Wednesday, December 10, 2014

Lawyers sue over court fees

The subject of McHenry County Circuit Court's super-high scale of fees and costs is near and dear to my heart, even now. And even as a person who was not abused by them.

I chose to chicken out on a 2007 Woodstock headlight ticket, because I knew that about $200 in court costs and fees would be assessed, if I argued my case in court and lost. The ticket was unfair, because the cop was going to issue a Warning - until Cop #2 showed up and reminded him that the "word" at the Woodstock Police station was "If Philpott gets stopped, he gets a ticket, not a warning."

Many defendants in traffic court are not aware that they can avoid the court costs and fees by paying their traffic fines in advance of the court date. They show up in court and plead Guilty. The judge might be sympathetic, because he knows they are going to get socked at the Payment window, so he'll set a fine at $25-50 "plus costs". Imagine the shock when the poor (too often, literally) defendant gets to the Payment window and learns he has to cough up $250-275.

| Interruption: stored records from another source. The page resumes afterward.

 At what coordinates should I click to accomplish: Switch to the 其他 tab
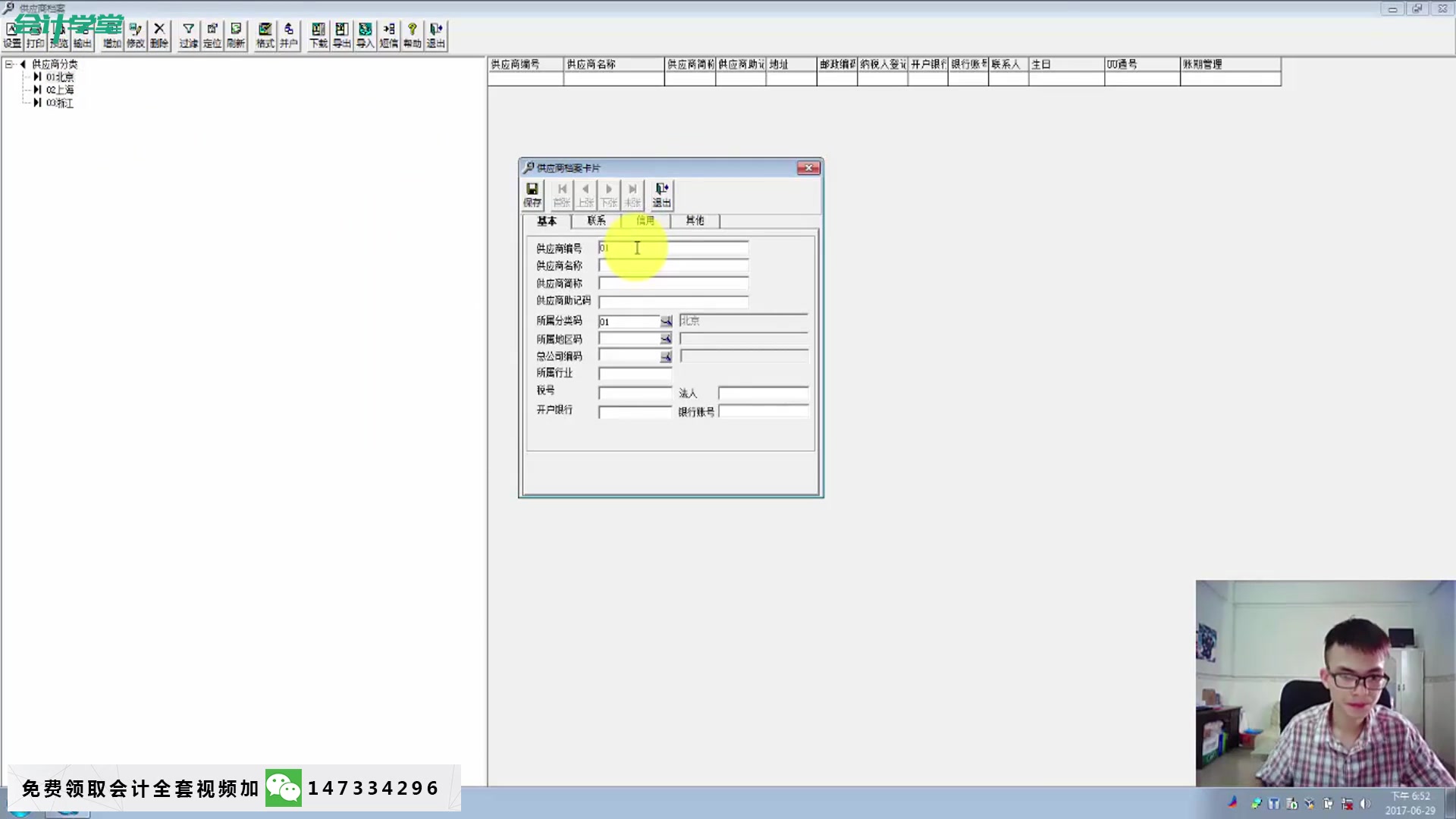click(695, 221)
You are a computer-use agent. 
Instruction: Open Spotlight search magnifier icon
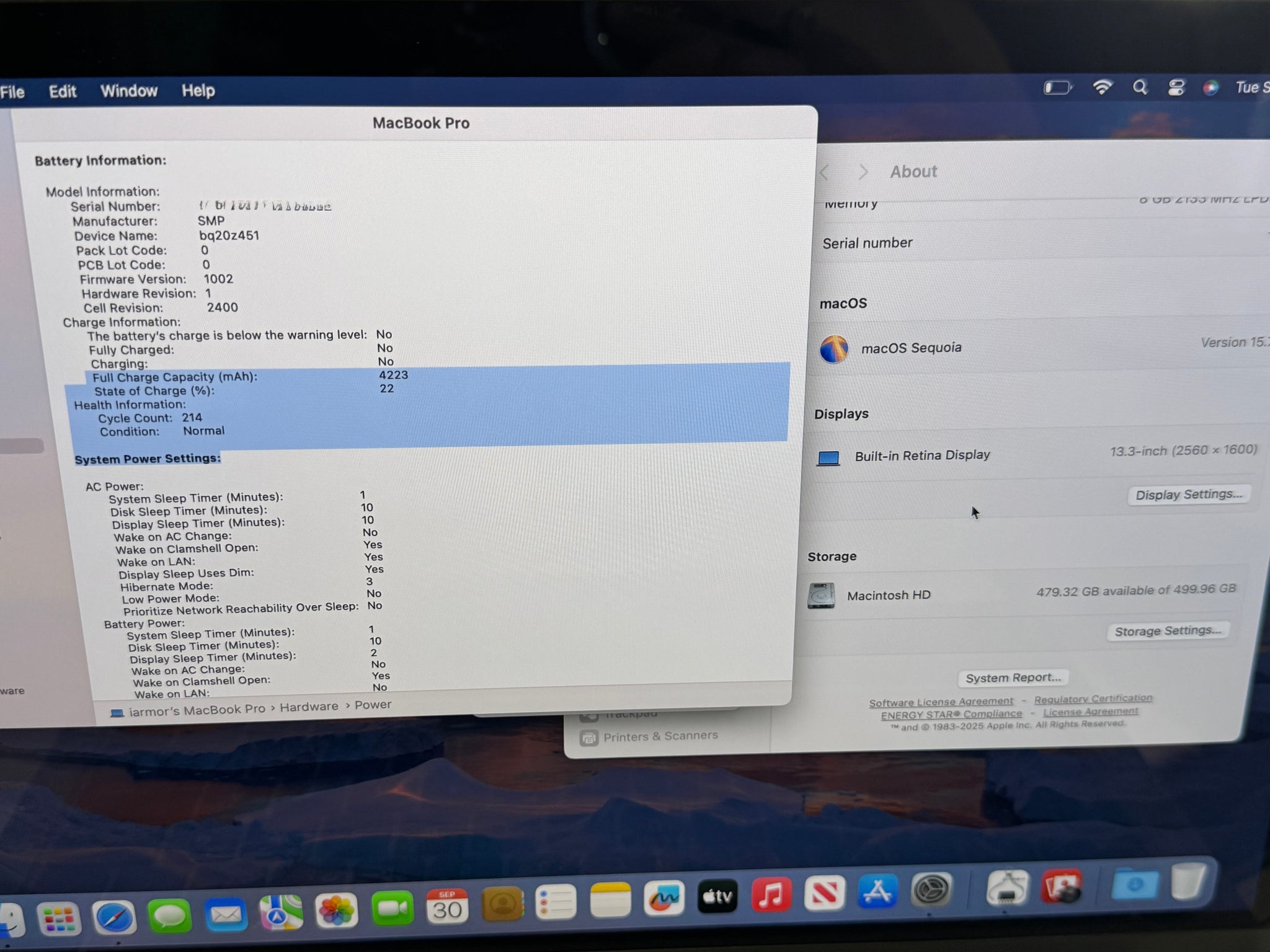(x=1140, y=87)
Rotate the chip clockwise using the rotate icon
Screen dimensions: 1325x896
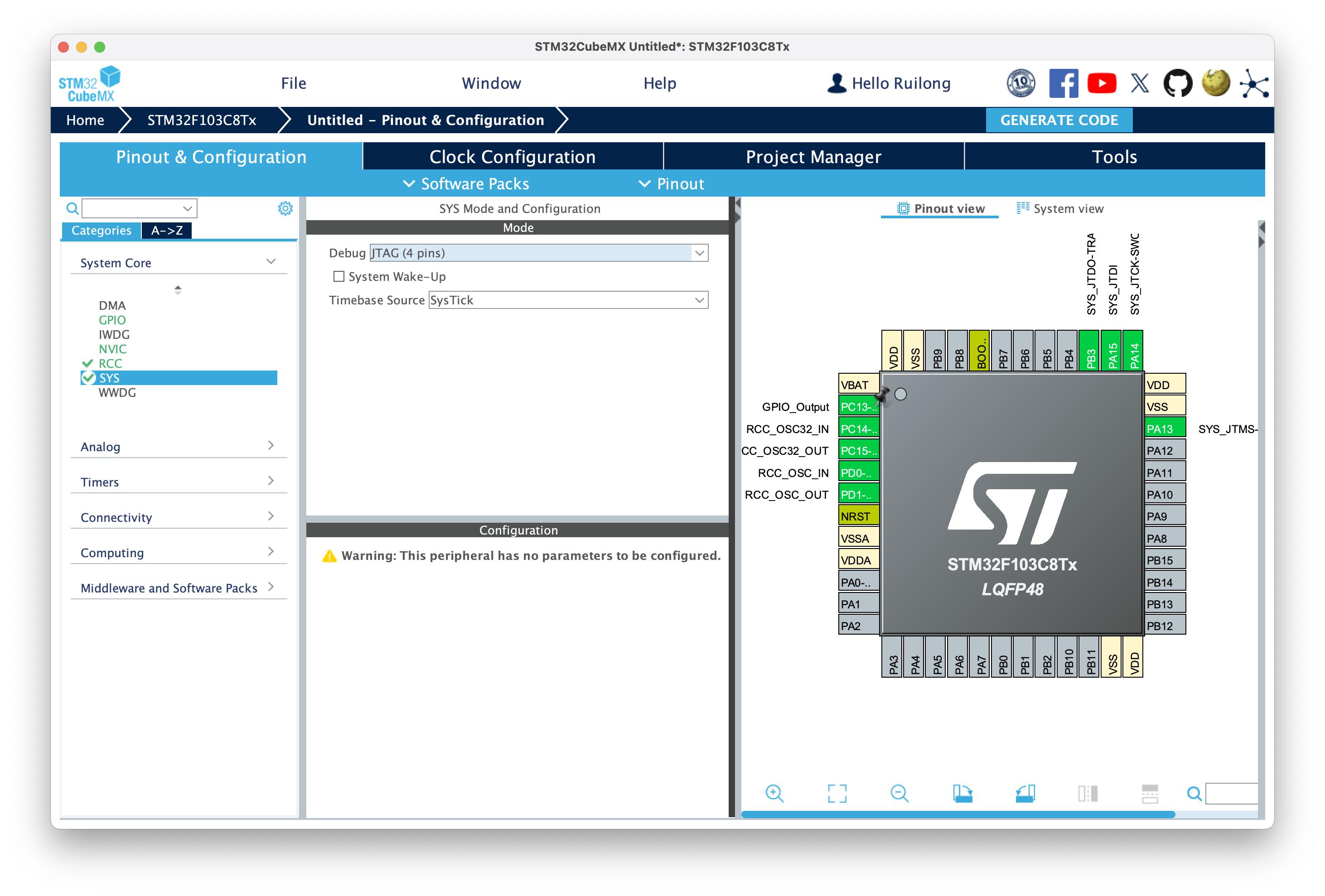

The boiler-plate language on the ticket information sheet given by the cop to the driver is insufficient to educate him.

Today's article in the St Louis Post-Dispatch online edition reports that some lawyers in St. Louis are suing St. Louis County courts in some municipalities over illegal charges, such as warrant-recall fees. Read the article.

What I am reminded of was the ease with which Attorney Jack Franks, in his capacity as a lawyer and not as a Illinois State Representative, stood before a judge in a civil courtroom at the McHenry County Courthouse several years ago and asked the judge, routinely and matter-of-factly, in case after case for a body attachment warrant.

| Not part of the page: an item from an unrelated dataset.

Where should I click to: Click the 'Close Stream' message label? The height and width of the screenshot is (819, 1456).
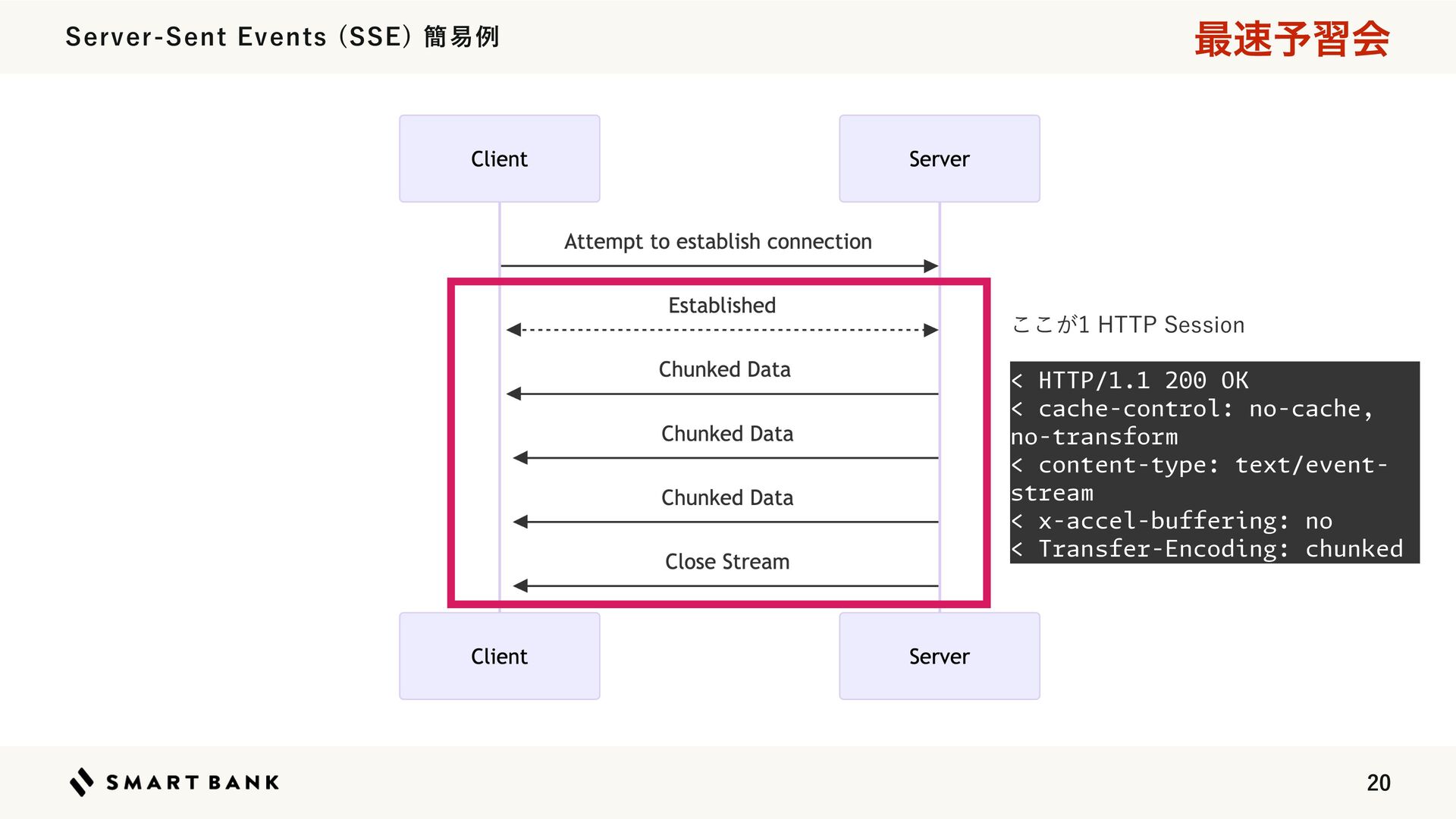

Some poor sucker who couldn't pay his credit card bill was on the losing end of the stick, and the creditor had retained Jack to suck the money out of him. The debtor most likely received Notice to Appear in court and failed to appear - his mistake, of course, if he did receive the Notice. But the judge never, in even one case, asked for any proof of service or whether Jack knew why the defendant wasn't in court.

What happens after a body attachment warrant is issued? Let's say the subject of the warrant has run down to McDonald's for a sack of burgers for his kids. He gets stopped for a burned-out license plate light. Bingo! Wanted! So he gets arrested, has his vehicle towed, gets hauled off to jail and sits there until the next day's court. And the kids wonder where daddy and dinner are.

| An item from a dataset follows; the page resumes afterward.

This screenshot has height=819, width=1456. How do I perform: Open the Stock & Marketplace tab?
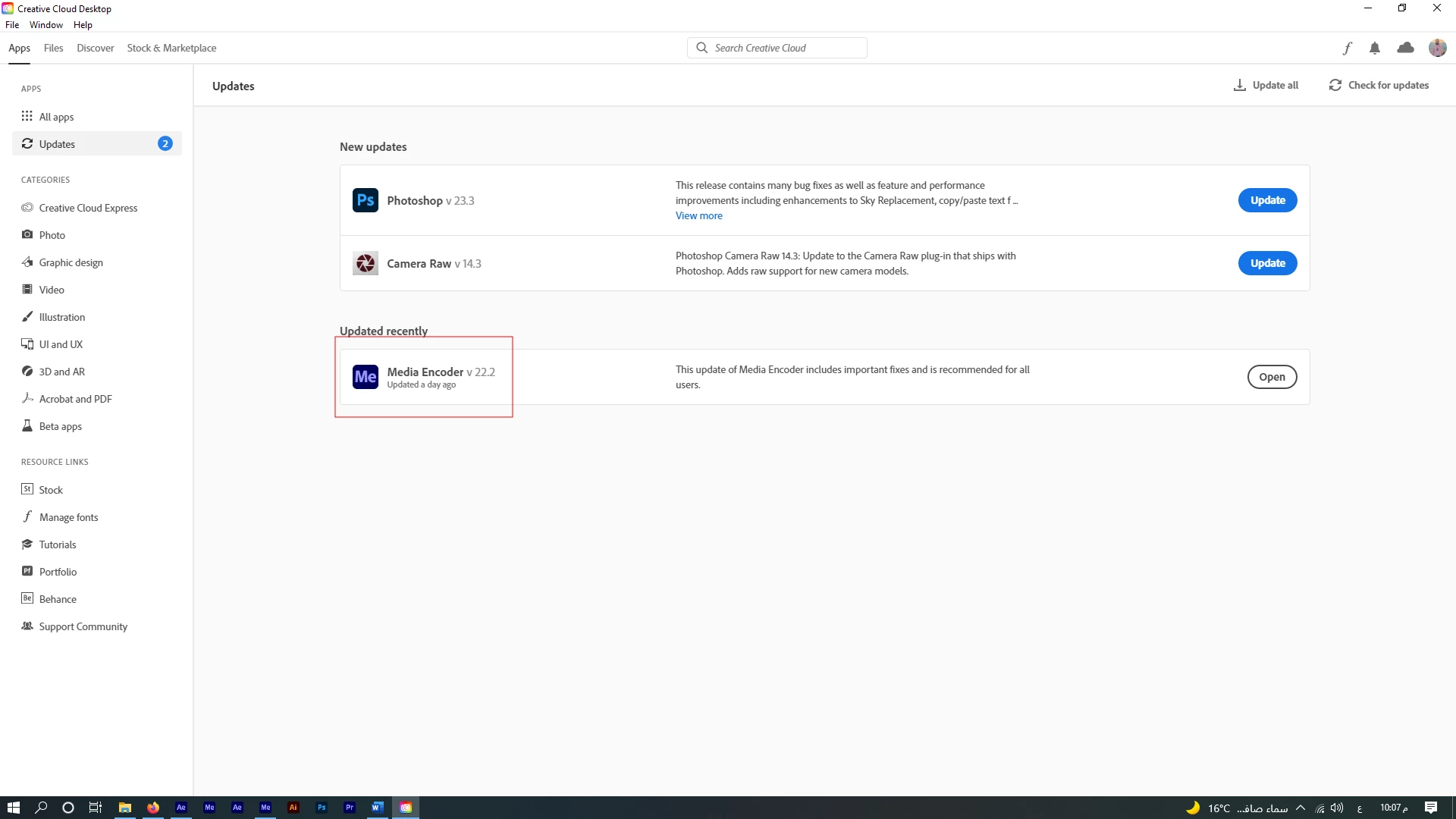click(x=171, y=48)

Ka-ching! Ka-ching! The money machine rings up another "sale" at the lobby ATM and at the Jail desk.

Unfortunately, most of the fees on the long Schedule of courts costs and fees are probably "legal", because the General Assembly (that would be Jack and his buddies in Springfield) passed them; the McHenry County Board did its part by tossing in their own set of charges.

Do the cops know you probably won't fight a ticket, because of the risk of those costs and fees? You bet.

1 comment:

Big Daddy said...

Good. About time. I know several judges who agree that court costs are simply another tax.